INTERESES POLÍTICOS, CÁLCULO Y SILENCIO
La maquinaria política estadounidense ha hecho un cálculo electoral: temen que al cuestionar el apoyo a Israel, pierdan el respaldo de poderosos donantes y grupos de presión, como el AIPAC, que maneja grandes sumas de dinero y votantes comprometidos. Es un juego de intereses donde, según Shahid, “el voto de las personas que exigen justicia en Gaza queda aplastado por el peso de un sistema corrupto que vende la dignidad humana al mejor postor”. La carrera política de muchos demócratas, incluidas figuras como Harris, depende de alinearse con la agenda del AIPAC y asegurarse de que el flujo de armas continúe.
La geopolítica también desempeña un papel crucial: Israel, aliado estratégico en Oriente Medio, es para la administración Biden-Harris una pieza clave en su visión militarista de la región. Sin embargo, esta postura ignora las demandas de una comunidad estadounidense cada vez más crítica, que rechaza ver en su gobierno un cómplice de la destrucción de un pueblo.

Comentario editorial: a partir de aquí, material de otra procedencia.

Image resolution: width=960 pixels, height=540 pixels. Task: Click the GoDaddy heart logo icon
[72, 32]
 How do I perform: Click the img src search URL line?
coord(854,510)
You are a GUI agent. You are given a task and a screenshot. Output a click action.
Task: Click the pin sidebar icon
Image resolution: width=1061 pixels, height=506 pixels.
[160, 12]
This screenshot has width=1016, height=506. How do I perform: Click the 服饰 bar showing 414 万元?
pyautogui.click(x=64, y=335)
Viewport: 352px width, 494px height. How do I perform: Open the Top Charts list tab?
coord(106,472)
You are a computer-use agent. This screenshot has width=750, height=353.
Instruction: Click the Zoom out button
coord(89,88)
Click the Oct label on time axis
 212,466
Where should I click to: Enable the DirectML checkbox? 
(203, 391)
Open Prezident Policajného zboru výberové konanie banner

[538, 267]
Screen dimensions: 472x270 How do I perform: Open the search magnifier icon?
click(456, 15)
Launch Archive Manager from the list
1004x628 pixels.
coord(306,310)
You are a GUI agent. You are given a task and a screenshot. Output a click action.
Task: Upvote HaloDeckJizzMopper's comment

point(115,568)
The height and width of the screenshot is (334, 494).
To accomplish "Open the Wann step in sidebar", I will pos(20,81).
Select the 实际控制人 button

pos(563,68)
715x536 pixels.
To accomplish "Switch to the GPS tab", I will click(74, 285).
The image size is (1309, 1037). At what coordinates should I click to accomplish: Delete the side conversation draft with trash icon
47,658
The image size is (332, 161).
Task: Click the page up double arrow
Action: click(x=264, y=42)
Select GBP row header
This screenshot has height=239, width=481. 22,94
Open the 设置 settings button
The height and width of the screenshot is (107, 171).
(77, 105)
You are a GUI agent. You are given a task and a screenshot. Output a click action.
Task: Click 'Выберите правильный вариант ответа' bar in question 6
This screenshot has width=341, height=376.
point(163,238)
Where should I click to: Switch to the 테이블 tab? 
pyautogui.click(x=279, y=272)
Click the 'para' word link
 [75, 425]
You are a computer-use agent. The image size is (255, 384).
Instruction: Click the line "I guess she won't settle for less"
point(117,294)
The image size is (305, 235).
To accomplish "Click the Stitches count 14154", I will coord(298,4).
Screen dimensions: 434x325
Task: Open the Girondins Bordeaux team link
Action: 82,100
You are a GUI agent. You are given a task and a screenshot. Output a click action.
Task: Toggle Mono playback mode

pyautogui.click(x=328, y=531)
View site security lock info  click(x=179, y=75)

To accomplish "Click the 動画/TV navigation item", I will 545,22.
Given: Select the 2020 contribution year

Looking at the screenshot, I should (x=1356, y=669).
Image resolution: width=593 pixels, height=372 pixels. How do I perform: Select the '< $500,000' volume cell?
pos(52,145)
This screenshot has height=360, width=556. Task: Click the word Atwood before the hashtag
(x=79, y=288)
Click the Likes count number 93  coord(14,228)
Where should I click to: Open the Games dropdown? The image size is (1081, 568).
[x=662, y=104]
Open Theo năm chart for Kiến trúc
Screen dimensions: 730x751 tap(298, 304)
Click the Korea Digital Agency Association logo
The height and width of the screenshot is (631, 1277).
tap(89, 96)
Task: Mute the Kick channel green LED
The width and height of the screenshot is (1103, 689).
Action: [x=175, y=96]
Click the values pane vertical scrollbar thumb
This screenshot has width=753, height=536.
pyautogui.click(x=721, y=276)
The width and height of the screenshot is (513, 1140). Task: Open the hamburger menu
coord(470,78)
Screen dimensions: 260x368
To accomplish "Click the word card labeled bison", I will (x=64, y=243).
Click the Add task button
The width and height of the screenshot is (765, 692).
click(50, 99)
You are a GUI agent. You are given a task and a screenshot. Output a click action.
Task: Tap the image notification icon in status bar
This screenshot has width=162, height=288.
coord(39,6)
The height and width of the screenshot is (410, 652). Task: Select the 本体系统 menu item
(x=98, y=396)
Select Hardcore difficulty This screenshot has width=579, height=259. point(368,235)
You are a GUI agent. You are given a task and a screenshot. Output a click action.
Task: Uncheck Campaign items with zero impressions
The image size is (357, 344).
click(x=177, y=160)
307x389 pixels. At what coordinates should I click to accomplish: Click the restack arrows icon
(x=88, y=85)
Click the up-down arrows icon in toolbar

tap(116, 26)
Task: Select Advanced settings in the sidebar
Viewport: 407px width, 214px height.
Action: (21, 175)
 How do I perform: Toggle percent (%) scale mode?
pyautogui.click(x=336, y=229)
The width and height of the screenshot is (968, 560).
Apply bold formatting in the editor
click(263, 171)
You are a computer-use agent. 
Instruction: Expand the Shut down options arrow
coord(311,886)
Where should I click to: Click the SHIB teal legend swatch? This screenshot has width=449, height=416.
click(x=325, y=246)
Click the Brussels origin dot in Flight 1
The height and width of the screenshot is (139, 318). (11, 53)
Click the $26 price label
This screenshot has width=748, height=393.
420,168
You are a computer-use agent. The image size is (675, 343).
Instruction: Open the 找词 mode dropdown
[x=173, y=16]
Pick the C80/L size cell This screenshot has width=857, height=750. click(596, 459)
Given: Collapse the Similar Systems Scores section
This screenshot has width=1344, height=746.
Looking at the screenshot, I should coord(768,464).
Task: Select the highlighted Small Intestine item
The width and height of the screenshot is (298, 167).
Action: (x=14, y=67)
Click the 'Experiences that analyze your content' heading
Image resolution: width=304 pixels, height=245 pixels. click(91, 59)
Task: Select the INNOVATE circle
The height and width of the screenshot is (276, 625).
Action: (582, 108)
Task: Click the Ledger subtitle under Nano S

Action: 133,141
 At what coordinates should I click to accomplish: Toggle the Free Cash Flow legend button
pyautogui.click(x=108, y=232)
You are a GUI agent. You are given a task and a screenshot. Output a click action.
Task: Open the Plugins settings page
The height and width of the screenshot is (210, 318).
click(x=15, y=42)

La indiferencia demócrata frente a estos votantes podría traducirse en una abstención masiva o en el voto a otras opciones políticas que sí denuncian este apoyo indiscriminado.
Para quienes buscan un cambio real en la política exterior estadounidense, la actual campaña electoral no representa una visión de país, sino una disputa entre dos figuras incapaces de plantear un modelo alternativo. Shahid lo resume con dureza: “Esta elección se reduce a dos famosos que luchan entre sí. Sin un proyecto, sin una idea de país.” La falta de propuestas y de compromiso es tan grande que el electorado se ve atrapado en un dilema sin salida, donde cualquier opción implica un retroceso en los principios éticos.
La historia ha demostrado que el dolor y la injusticia ignorados terminan pasando factura en las urnas. La administración Harris-Biden está a un paso de conocer el precio de su indiferencia.